- **Yapılacaklar**
**1)** İnsan taslakları üzerine yazıda zamanın akışının rüyalarda ne yaptığı söyleniyor?
**2)** İnsan taslakları üzerine yazıya göre şu ifadeler doğru mu? (a) Yaşadığımız her olay benliğimizin bir parçası oluyor. (b) Hayatımızda ölü doğmuş cümleler de var. (c) Her vadiden çiçekler bize yöneliyor. Her biri için evet ya da hayır deyin ve karar veren sözleri yazıdan aynen alıntılayın.

İnsan Taslakları
Hepimiz, dünyanın bir köşesinde kendi hayatının hikâyesini yazıyor. Şimdi tam da şu anda bile Afrika çöllerinde, kutuplarda, ekvatorun iki çizgisi arasında birileri, birilerine veya bir şeylere bakıyor, aklından kim bilir neler geçiriyor, bir taşı ötekinin üstüne koyuyor, bir binayı yıkma hesapları yapıyor, bir insanı yeryüzünden silmeyi düşünüyor. Şehirde, köyde, dağ başında, su kenarında fısıltılı yaşamlardan biriken sesler bazen harika bir ezgiye, bazen kakafonik bir yorgunluğa, bazen de dramatik, hüzünlü bir şarkıya dönüşüyor. Ağıt da bizim için kahramanlık türküleri de hüzünlü şarkılar da… Görüntülerden, seslerden, düşüncelerden mozaikler yapıyor, sonra onu kendimize göre yorumlayıp tek kişilik tarzlarla öteki insanların emrine amade kılıyoruz. Kısa cümleler veya uzun cümlelerle dolu bu hikâyemiz. Ölü doğmuş cümleler de var hayatımızda, parıl parıl parıldayanlar da… Hikâyemize yaklaşanlara elimizi uzatıyor, ya yanıyor veya ısınıyoruz. Her vadiden çiçekler yönelmiyor bize ama elmayı kurutmak da kaktüslerden incir devşirmek de bizim şanımızdan. Öyle ya da böyle zamanın akışı hiç durmuyor, rüyalarda bile kesintiye uğramadan yoluna devam ediyor. Derimizi kalınlaştırıyor, bilincimizi güçlendiriyor, ruhumuzu bir buluttan ötekine sürükleyerek bazen yağmurlar yağdırıp bazen de sert fırtınalar estiriyor. Doğrusunu söylemek gerekirse uyandığımız her gün yeni bir hikâyeye kapı aralıyor, her hikâye bir öncesi veya sonrasına eklemlenerek özgeçmişlerimizi oluşturuyor. Yaşadığımız her olay, olduğu haliyle benliğimizin parçasına dönüşmüyor elbette. Bunların bazıları siliniyor, bazıları hafıza ormanlarında tekrar hatırlanmak üzere gölgeye çekiliyor. Her gün, her yerde başımızdan olaylar geçiyor, Kimi susarak, kimi konuşarak, acı çekerek, sevinç duyarak ama her........

- **Ham kayıtlar**
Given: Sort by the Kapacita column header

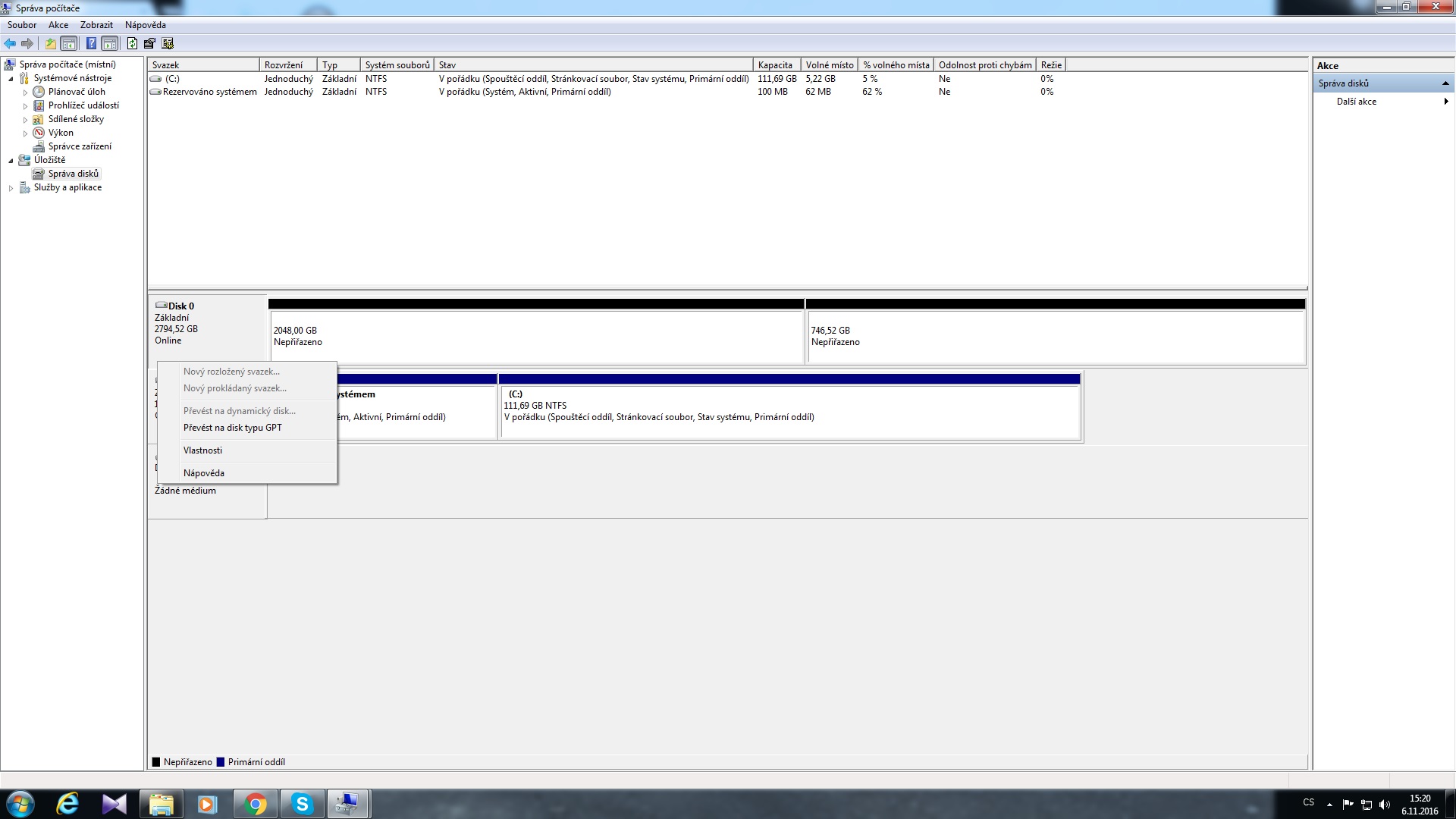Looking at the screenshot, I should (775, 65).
* * *
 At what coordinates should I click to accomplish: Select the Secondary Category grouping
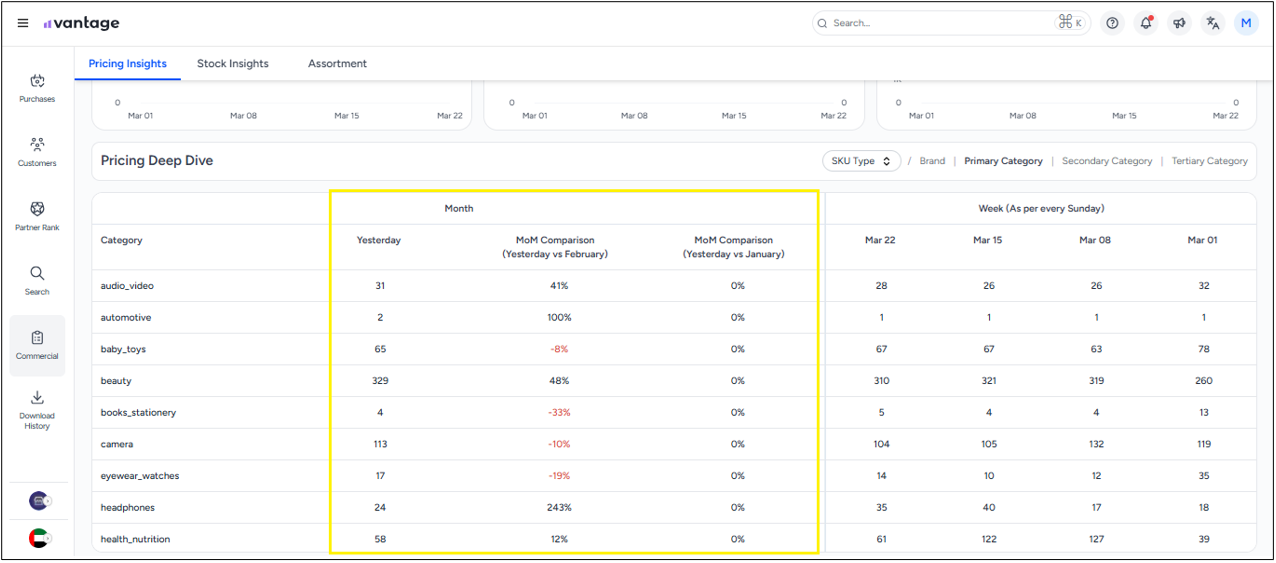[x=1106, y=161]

- **Çözülen görevler**
**1)** Rüyalarda bile kesintiye uğramadan yoluna devam ediyor.

**2)**
(a) Hayır: "Yaşadığımız her olay, olduğu haliyle benliğimizin parçasına dönüşmüyor elbette."
(b) Evet: "Ölü doğmuş cümleler de var hayatımızda"
(c) Hayır: "Her vadiden çiçekler yönelmiyor bize"